İşte Güneş enerjisinin, insan ve doğa için önemli olması ve aynı zamanda vazgeçilmez olması, yaşamın varoluşsal faktörlerine dayanır. Bu nedenle biz güneşten vazgeçemeyiz. Onun yerine başka enerjileri kullanamayız. Siz hiç petrol içe­rek, ya da nükleer enerji alarak yaşayan insan ya da bir canlı görebilir misiniz? Güneş, üç buçuk milyar yıl boyunca, bizi yaşattı ve yaşatmaya devam ediyor. O bizim hem dışımızda hem de içimizdedir. Güneş demek yaşam demektir. O halde, hiçbir kimsenin inkâr edemeyeceği gibi, "yaşama en uygun enerji" Güneş enerjisidir.

Bugün/çağdaş" dediğimiz uygarlık, Doğadaki yaşam sistemleriyle uyumlu değildir. Tamamen Doğaya aykırı, Doğayı reddeden, onu bir obje olarak gören bir sistemdir. Doğayı an­lamayan ve değerlendiremeyen bir uygarlıktır. Bir anlamda, dünyasal gerçeklerle ilgisi olmayan, yapay ve gerçek dışıdır. Doğayı acımasızca ve iliklerine kadar sömüren bir sistemdir. Bu uygarlık, Dünya'nın doğal enerji sistemi ile ilişkilendirilememiş ve onunla bütünleştirilememiştir. Yaşamın gerçekle­ri dışında oluşan, yaşamın özüne yabancı olarak geliştirilmiş, bir sömürü sistemidir.
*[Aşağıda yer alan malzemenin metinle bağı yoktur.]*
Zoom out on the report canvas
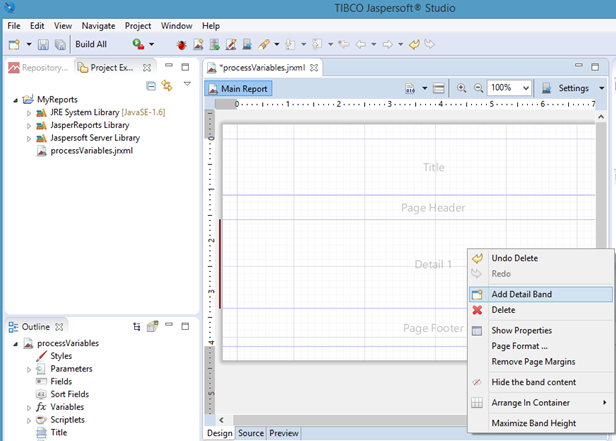The image size is (616, 441). [478, 88]
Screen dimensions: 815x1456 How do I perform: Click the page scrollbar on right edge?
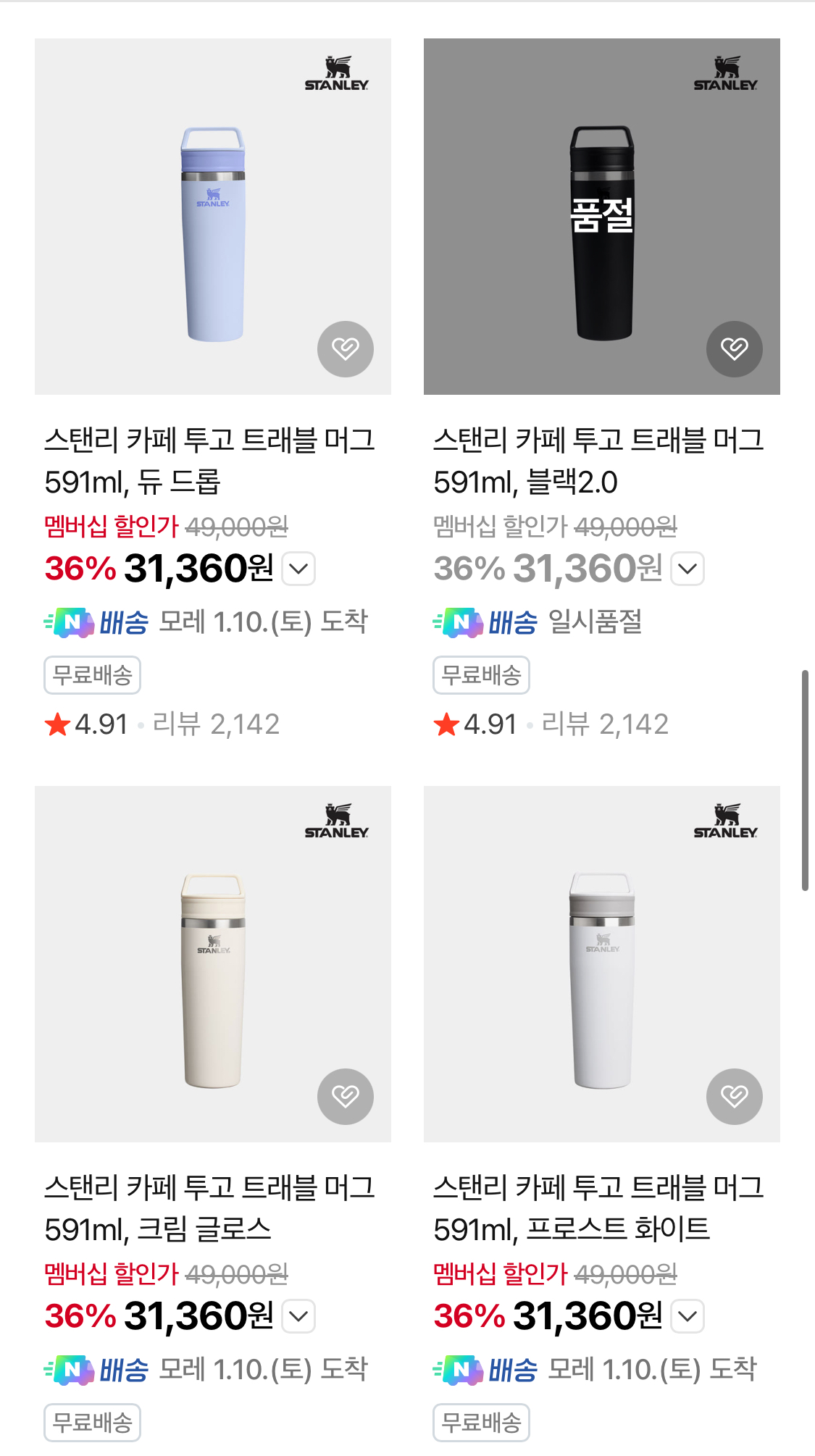(x=804, y=780)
Bu sistemin enerji türleri de, doğal ola­rak, yaşama aykırı sonuçlar doğurmaktadır ve "canlı sistem" de, bu enerji türleri ile bir yok oluşa doğru gitmektedir. 

Güneş'e Giden Yol 

İnsanlığın kurtuluşu, "Güneş'e giden yolu" bulabilme ve Güneş'e dayalı "yeni bir uygarlık" yaratabilme becerisine bağlı görünüyor. Bu uygarlığın gelişebilmesi için, önce Gü­neş bilincine sahip olmalı, sonrada Güneş'e uygun yeni bir kültür yaratılabilmelidir. Her şeyden önce, bugünün enerji sistemleri ve bu sistemleri kullanarak insanları ve Doğayı sö­mürenlerle mücadele etmeliyiz. Diğer taraftan, Güneş enerji­si sistemleri geliştirip bir an önce yaygın uygulamalarını baş­latmalıyız.
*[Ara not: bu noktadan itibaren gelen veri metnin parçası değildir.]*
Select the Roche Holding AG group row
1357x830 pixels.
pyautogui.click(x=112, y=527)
Üçlü Güneş Enerjisi Sistemi 

Batı'nın bizi kullanmaya zorladığı enerji türlerinden vazgeç­meli ve Türkiye için en uygun olan Güneş sistemlerine yönel­meliyiz. Anadolu yeni bir güneş uygarlığı yaratabilecek bü­tün kapasitelere ve olanaklara sahiptir. Ancak önce buna inanmak, sonrada gerçekleştirmek için harekete geçmek ge­rekiyor. Batı'dan bağımsız olarak, temiz ve Güneş enerjili bir Türkiye için, bütün gücümüzle ve enerjimizle çalışmalıyız. Temiz bir Türkiye için, temiz bir enerji sistemi nasıl kurulabilir? Öncelikle bu konuyu birlikte inceleyelim. 
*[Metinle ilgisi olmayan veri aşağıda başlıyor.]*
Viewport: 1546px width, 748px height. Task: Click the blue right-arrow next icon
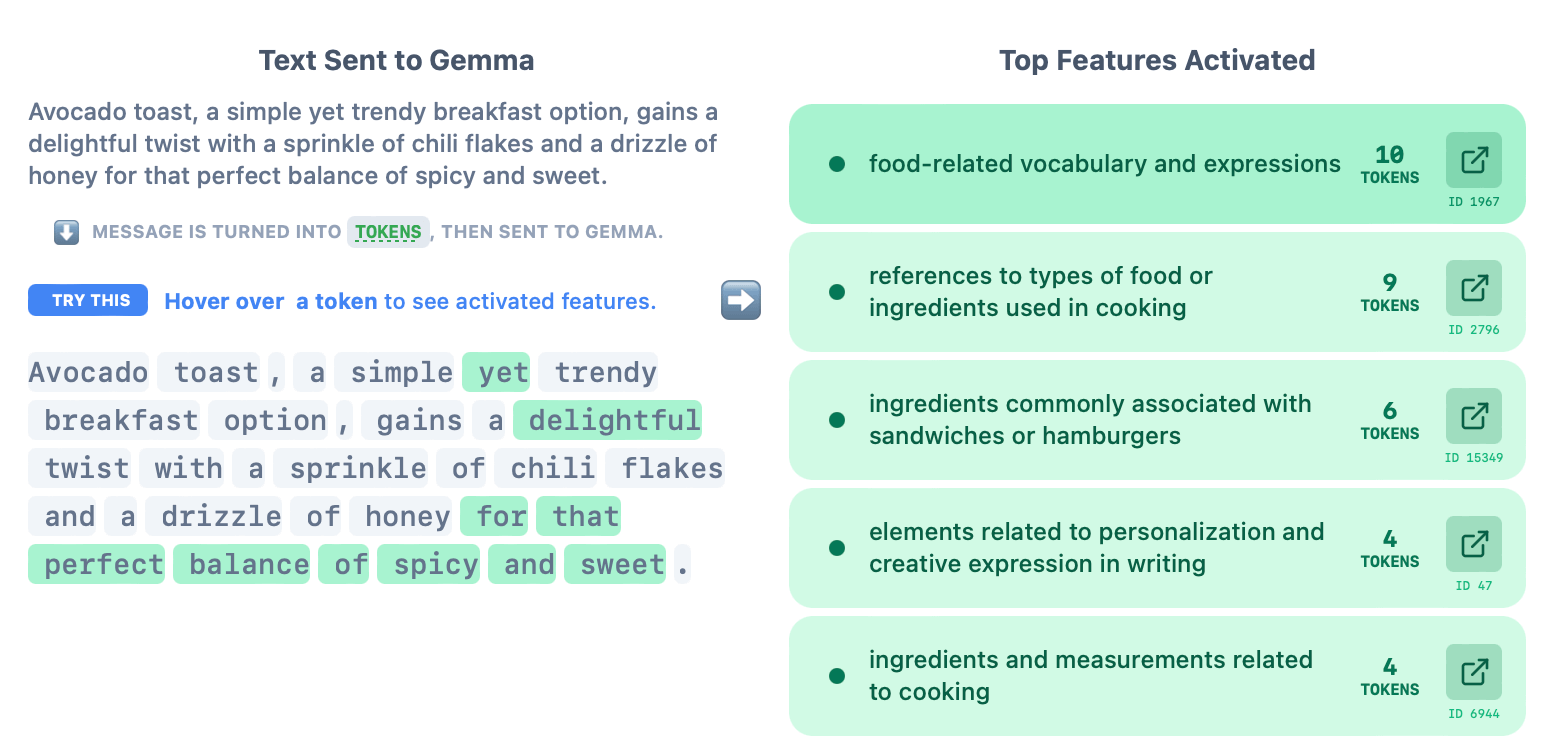741,300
Anadolu, bugün bile bir "Güneş Ülkesi" özellikleri taşı­maktadır. Ancak geçmişte de Anadolu'da birçok "Güneş uy­garlığı" gelişti. Geçmişin Güneş uygarlıkları, gelecek uygar­lığın kültürel yapısı için kullanabilecek en önemli kaynaklar­dan birisidir. Bu önemli gerçeğin üzerinde durmak gerekiyor. Yeni bir uygarlık gelişmesinde, Anadolu'nun güneşsel kültü­rel zenginliği bu ülkeyi çok avantajlı duruma getirmektedir. Bu nedenle de bu özel konumu muhakkak değerlendirmeli ve yeni bir Güneş uygarlığının temellerini Anadolu'da atmalı­yız. Bu gerçeklerden hareket ederek aşağıda önerilerimi su­nuyorum.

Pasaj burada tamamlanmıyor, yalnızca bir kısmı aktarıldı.